* **DOCUMENT PASSAGE**

========================================================================

GNOME Bugzilla – Bug 752802
avviddec: Sends incorrect CAPS event before the correct one
Last modified: 2015-08-17 08:55:17 UTC
In gst_ffmpegviddec_get_buffer2(), the AVPicture, for some 1080p streams contains 1088 instead of 1080 as height, So it negotiates with the wrong format, and later rengotiates to the right one when a frame is actually produced. This is a regression that was introduced by 5b6c8ee8 and it's caught by a number of gst-validate tests, using sample H1_00094_1920x1280_MTS. This possibly also needs to be fixed in ffmpeg. Although I wonder if that size isn't the size that needs to be allocated as a scratch buffer so if it's not the correct allocation size instead of the final picture size.
Created attachment 308111 [details] [review] avviddec: Don't try to negotiate using width/height from get_buffer2 These are coded values, not the size of the output frame. So they can not be used in the caps, the real ones will come with the decoded frame. The allocation query is also pretty much useless as direct rendering is hard disabled anyway.

========================================================================

* **EXERCISE REQUIREMENTS**
Return the passage of the avviddec bug report from "GNOME Bugzilla –" to "final picture size.", copied exactly.

* **SUPPLIED INFORMATION**
========================================================================

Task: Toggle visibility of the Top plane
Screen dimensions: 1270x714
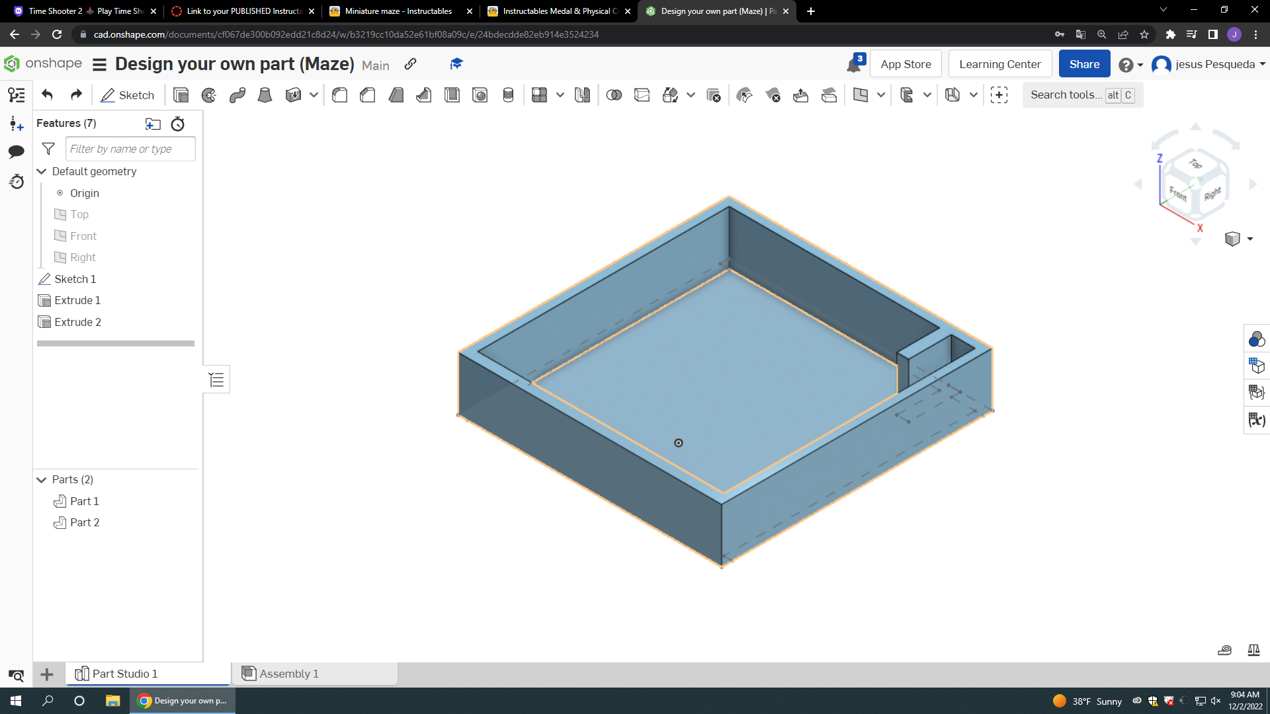Action: pos(60,214)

========================================================================

* **SOLUTION BELOW**
GNOME Bugzilla – Bug 752802
avviddec: Sends incorrect CAPS event before the correct one
Last modified: 2015-08-17 08:55:17 UTC
In gst_ffmpegviddec_get_buffer2(), the AVPicture, for some 1080p streams contains 1088 instead of 1080 as height, So it negotiates with the wrong format, and later rengotiates to the right one when a frame is actually produced. This is a regression that was introduced by 5b6c8ee8 and it's caught by a number of gst-validate tests, using sample H1_00094_1920x1280_MTS. This possibly also needs to be fixed in ffmpeg. Although I wonder if that size isn't the size that needs to be allocated as a scratch buffer so if it's not the correct allocation size instead of the final picture size.